In evaluating the diagnostic tests for dry eyes, TBUT was said to be a very non-specific for determination of tear film stability.[22] T-BUT < 10 s was seen in 32% of patients. In the present study, Schirmer’s test without anesthesia showed the total tear secretion < 10 mm in 22% of patients. Fluorescein stain assessing ocular surface damage was positive in around 20% of patients. Schirmer’s test was found to be more accurate followed by fluorescein staining and then tear BUT in the current study.

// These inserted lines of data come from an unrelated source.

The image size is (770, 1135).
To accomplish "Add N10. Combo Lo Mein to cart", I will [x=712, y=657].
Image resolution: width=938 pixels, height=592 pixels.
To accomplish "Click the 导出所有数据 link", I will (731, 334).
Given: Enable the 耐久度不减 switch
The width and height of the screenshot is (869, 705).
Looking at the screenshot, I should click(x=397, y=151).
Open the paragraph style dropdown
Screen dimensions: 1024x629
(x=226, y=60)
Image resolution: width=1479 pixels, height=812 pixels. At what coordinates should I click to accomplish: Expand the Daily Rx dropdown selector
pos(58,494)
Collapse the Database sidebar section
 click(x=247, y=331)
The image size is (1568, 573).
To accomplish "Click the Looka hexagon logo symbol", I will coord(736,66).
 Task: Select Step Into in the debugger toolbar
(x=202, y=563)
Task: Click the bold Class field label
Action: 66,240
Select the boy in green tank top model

Nepp et al.[18] showed the severity of DES correlates with the severity of diabetic retinopathy. Manaviat et al.[8] showed that the prevalence of DES was proportional to advancement of stage of retinopathy. The present study, however, did not show any significant association of dry eye with diabetic retinopathy.
Limitations of the study
Large sample size and long-term follow-up of dry eye patients are essential for the assessment of significant association with type 2 DM and/or diabetic retinopathy which our study did not have.
DES in patient with type 2 DM was significantly associated with increasing age but not with the sex. The duration of diabetes had a direct influence on dry eye. Poor control of diabetes was associated with higher prevalence of dry eye. Early detection of diabetes and its adequate control is the key measure for the prevention of dry eye in diabetes. In future, the protocol of type 2 DM management should include dry eye assessment.